TAMPA — Twelve games remain in his football career, maybe 13. Each day, Big Mak's eligibility hourglass loses sand as his practice efforts gain steam.
"I think he's done a fantastic job since I've been here," USF first-year offensive line coach Danny Hope said. "I think he's getting better."
It's a heck of a time to be peaking. Then again, for Bulls fifth-year senior right tackle Mak Djulbegovic, the twilight has never seemed so radiant. Isn't it all about how you finish? Big Mak will finish as a starter.
"He's doing a great job for us," coach Willie Taggart said. "I love 'Mak D.' "
Four years of mostly obscure toil — scout team work and special teams cameos, all while transforming his 6-foot-5 frame — have resulted in a staggering 11th-hour payoff. On Saturday night, at a team meeting, Djulbegovic (pronounced Juhl-BEG-o-vitch) was among three veteran walkons awarded a scholarship by Taggart.

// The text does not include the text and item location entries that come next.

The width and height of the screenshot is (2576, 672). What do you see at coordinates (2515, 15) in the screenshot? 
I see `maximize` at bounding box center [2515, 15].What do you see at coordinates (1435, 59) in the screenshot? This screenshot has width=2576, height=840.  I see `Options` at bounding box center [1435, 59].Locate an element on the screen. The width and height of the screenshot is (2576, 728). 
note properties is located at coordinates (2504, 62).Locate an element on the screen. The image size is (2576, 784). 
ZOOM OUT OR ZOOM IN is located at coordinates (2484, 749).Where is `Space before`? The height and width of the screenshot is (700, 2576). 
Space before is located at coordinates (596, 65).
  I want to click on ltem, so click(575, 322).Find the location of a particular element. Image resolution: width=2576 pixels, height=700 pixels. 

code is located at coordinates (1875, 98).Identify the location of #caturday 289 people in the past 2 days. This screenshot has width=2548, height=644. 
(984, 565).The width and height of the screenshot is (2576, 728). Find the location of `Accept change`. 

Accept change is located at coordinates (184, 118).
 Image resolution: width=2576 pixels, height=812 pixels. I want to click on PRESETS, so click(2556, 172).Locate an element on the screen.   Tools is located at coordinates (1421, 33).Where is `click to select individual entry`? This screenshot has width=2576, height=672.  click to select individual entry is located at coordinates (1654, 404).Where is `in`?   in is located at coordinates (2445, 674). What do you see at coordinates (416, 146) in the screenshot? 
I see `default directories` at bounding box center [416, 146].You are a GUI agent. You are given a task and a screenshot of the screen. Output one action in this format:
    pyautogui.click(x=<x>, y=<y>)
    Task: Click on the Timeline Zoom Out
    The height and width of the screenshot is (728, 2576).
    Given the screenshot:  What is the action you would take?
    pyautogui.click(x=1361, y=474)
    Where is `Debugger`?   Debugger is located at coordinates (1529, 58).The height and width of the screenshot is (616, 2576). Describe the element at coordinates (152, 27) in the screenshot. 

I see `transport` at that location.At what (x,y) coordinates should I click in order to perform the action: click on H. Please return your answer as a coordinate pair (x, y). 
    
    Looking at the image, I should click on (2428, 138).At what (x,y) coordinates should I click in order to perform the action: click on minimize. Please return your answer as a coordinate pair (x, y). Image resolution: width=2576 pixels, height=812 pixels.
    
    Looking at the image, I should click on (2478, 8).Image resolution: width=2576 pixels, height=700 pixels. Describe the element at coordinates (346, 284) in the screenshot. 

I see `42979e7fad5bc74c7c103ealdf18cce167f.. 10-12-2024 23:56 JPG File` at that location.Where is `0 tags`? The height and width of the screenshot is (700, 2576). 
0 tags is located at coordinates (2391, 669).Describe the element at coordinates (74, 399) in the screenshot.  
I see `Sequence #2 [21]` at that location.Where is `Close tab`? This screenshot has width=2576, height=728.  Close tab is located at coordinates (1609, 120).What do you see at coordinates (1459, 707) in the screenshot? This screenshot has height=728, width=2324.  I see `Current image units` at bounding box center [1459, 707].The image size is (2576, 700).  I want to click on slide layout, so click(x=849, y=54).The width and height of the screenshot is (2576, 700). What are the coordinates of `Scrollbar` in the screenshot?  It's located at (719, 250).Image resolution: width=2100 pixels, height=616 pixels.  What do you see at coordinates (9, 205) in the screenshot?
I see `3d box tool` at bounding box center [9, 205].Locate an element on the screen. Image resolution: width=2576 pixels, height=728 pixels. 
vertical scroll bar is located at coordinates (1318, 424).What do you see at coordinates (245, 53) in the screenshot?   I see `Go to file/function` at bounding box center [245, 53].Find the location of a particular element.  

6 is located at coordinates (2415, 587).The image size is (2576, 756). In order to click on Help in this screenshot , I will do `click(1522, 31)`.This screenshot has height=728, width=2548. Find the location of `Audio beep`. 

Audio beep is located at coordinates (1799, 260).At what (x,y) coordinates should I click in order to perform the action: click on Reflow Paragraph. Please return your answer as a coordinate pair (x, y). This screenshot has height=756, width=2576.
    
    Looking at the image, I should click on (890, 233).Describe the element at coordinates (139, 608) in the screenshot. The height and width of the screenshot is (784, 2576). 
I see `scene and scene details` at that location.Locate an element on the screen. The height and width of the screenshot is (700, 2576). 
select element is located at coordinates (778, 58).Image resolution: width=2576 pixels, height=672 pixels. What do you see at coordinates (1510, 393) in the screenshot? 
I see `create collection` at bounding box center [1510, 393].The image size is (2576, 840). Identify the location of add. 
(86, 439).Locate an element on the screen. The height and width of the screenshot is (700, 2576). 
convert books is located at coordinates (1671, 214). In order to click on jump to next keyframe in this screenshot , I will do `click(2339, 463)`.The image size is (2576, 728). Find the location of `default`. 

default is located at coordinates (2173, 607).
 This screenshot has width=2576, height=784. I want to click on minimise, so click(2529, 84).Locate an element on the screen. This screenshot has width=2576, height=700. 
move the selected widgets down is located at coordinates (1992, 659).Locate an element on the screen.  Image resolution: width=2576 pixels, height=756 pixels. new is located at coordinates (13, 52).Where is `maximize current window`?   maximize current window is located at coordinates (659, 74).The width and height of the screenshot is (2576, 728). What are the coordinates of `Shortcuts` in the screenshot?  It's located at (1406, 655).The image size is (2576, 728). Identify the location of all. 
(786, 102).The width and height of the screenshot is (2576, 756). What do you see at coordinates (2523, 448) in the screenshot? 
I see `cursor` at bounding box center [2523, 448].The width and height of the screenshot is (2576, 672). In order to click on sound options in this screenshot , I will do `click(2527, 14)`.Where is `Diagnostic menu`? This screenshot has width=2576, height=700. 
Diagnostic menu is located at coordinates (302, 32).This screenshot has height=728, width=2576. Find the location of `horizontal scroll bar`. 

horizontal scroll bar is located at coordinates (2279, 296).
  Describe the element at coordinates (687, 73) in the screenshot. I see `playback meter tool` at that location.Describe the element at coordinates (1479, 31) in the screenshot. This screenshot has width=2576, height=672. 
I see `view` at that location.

"It's an unbelievable feeling," he said.
In two Saturdays, the 293-pound Carrollwood Day School alumnus is almost certain to make his debut as a full-time starter when the Bulls host Florida A&M in their season opener. The son of a Bosnian father and a Croatian mother, Djulbegovic, 21, latched onto the first-team right tackle spot in the spring after the graduation of three starting linemen, and he hasn't relinquished it.
"Five years ago, he came in to fall camp and I thought he was a tight end," said left guard Thor Jozwiak, a fellow fifth-year senior. "Big, tall, lanky kid; 240 pounds soaking wet.
"And what I've seen him do over the course of five years (is) transition himself into becoming a big dude. … I forget sometimes because I'm around him, but you look at him and you're like, 'Wow, Mak D's a big guy.' I mean, the strides he's made on the field — his technique and being consistent — the guy has really worked hard and … has really transformed himself into a great football player."
Had the desire been there from Day 1, maybe the evolution would've been hastened. Turns out, Big Mak — a nickname affixed to him in grade school — couldn't develop polish until he developed passion.
Annually the largest kid in his class (though he weighed a normal 10 pounds at birth in Louisville, Ky.), Djulbegovic excelled in tennis and teemed with upside in basketball in his formative years. Coaxed by his mother into trying out for Carrollwood Day's six-man football team, he played on the Patriots' winless six-man squad in eighth grade but gave up the sport before ninth.
"It just didn't come naturally to me," said Djulbegovic, whose dad, Benjamin, is a distinguished professor at USF's Morsani College of Medicine.
"I just maybe didn't like the physicality; I didn't understand it. I played tennis growing up, did swimming, played a little basketball, but I never watched football growing up. My parents never (watched) it or never really knew about it until I started playing. I just didn't understand the game."
He had sworn off the sport, bypassing spring practice and summer drills before his freshman year, when assistant Dino Leto spotted him in an outdoor lunch area on campus. Leto, part of a new Patriots coaching staff, was scouring the school for anyone bearing a singular athletic feature when he spotted Big Mak.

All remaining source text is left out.